The end result is the party that used to pride itself that it was held together by grand and radical ideas has tried them, and found they cannot make the ideas work. This has left the party with no new ideas, no national leaders and a deep gap between those who have accepted the failure of the conservative ideology (Brooks' "Yes, But..." Republicans) and the surviving "Hell No!" politicians. The "Hell No" politicians consist of House Republicans who were reelected only because they represent districts gerrymandered to contain a majority of conservative true-believers and Senate Republicans either from the South or who have not faced reelection this year.

The conservative radical, poorly thought out "ideas" which made such good political propaganda when it came time to be elected have clearly failed when serious problems face America. Worse, the radical ideas have been in large part the cause of America's current severe problems.

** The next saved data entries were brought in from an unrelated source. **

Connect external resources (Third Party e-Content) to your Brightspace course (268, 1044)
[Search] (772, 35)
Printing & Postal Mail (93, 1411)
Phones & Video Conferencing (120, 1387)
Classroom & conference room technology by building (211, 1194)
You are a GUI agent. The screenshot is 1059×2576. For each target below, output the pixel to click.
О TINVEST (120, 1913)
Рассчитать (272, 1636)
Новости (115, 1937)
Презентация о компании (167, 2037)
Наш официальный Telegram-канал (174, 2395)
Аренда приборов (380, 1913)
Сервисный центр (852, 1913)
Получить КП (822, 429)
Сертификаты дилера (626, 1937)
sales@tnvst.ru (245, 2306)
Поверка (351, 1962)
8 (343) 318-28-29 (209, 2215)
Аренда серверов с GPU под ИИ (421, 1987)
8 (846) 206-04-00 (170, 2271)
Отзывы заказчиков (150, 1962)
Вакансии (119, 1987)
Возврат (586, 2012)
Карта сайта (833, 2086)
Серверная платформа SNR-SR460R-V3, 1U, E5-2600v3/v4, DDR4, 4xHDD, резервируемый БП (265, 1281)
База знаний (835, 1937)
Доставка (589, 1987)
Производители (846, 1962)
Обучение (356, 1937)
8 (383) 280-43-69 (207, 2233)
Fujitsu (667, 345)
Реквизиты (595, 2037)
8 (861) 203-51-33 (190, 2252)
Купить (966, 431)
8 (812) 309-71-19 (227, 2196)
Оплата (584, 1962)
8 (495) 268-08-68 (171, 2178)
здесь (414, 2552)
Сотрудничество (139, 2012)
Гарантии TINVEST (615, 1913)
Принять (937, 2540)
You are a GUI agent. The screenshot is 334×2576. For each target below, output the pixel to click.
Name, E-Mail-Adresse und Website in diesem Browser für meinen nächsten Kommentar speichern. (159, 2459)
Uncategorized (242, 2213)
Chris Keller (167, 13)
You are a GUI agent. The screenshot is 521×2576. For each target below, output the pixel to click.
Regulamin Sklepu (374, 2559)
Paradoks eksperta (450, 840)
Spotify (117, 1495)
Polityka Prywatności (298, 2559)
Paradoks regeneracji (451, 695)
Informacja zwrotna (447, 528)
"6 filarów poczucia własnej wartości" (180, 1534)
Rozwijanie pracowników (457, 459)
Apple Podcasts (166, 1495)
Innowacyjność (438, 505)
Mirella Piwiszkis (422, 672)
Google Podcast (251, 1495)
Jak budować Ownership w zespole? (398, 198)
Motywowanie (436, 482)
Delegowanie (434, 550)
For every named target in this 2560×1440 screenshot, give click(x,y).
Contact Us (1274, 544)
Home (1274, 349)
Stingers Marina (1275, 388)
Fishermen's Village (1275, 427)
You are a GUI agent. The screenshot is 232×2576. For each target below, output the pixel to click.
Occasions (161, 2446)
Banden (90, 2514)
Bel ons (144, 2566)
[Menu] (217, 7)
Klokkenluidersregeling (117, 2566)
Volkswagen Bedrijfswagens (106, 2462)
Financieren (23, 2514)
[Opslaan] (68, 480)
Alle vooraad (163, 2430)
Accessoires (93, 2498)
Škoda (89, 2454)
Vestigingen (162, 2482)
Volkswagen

The conservatives simply can't govern a modern industrial nation.

The National Republican Party in the near future is going to look a lot like the California Republican party since Governor Pete Wilson ran on the anti-immigrant idea which proved to be so unpopular in California. The California Republican Party has since been a permanent minority party generally dominated by "Hell No!" Republicans who can occasionally elect a "Yes, but..." Republican like Arnold Schwartznegger to statewide office. The National Republican party has followed the California Republican party down the same disastrous path.



[*]Bush's effort in 2005 to solve the Social Security problem by destroying it and recreating it as a massive government-run IRA was another of the massive changes Bush wanted to implement.